The pro-moderation group pointed out that trouble should have been anticipated based on what had happened at the first Nothing to Hide town hall meeting in 2015 featuring Prime Minister Datuk Seri Najib Razak that the police called off at the eleventh hour due to security concerns.
“Were steps taken to prevent it?” Cenbet co-president Gan Ping Sieu said in a statement.
At the 2015 event, Najib’s office said he did not turn up at the town hall meeting on police advice. When former prime minister Tun Dr Mahathir Mohamad took the stage instead, police officers cut him short a few minutes into his speech.
Gan urged the authorities to take swift action against provocateurs who had disrupted yesterday’s Nothing to Hide 2.0 forum featuring Dr Mahathir by setting off flares and throwing shoes towards the stage.

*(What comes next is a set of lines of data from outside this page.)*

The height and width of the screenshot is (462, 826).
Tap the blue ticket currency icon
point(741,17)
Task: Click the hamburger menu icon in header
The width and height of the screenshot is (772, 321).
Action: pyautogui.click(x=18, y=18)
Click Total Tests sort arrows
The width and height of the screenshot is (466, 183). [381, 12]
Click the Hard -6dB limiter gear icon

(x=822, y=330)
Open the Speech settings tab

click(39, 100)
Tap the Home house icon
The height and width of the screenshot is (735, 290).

“Any delay or hesitation in going after the perpetrators will send the wrong message that political discourses containing elements of violence is tolerated or even condoned,” he said.
Electoral reform group Bersih 2.0 also condemned the violence at the town hall meeting.
“Now is the time for political leadership to end this violence.
“The deafening silence by the Cabinet is unacceptable. The Home Ministry must set the moral standard as this violence may set the tone for the forthcoming 14th General Election,” it said in a statement.
Three teenagers have been arrested in connection to the fracas. Parti Pribumi Bersatu Malaysia (PPBM) Youth denied that the suspects were party members, claiming the T-shirts they wore were not the party’s official garb.
Umno information chief Tan Sri Annuar Musa reportedly said it was irresponsible and unfair to blame his party for the ruckus.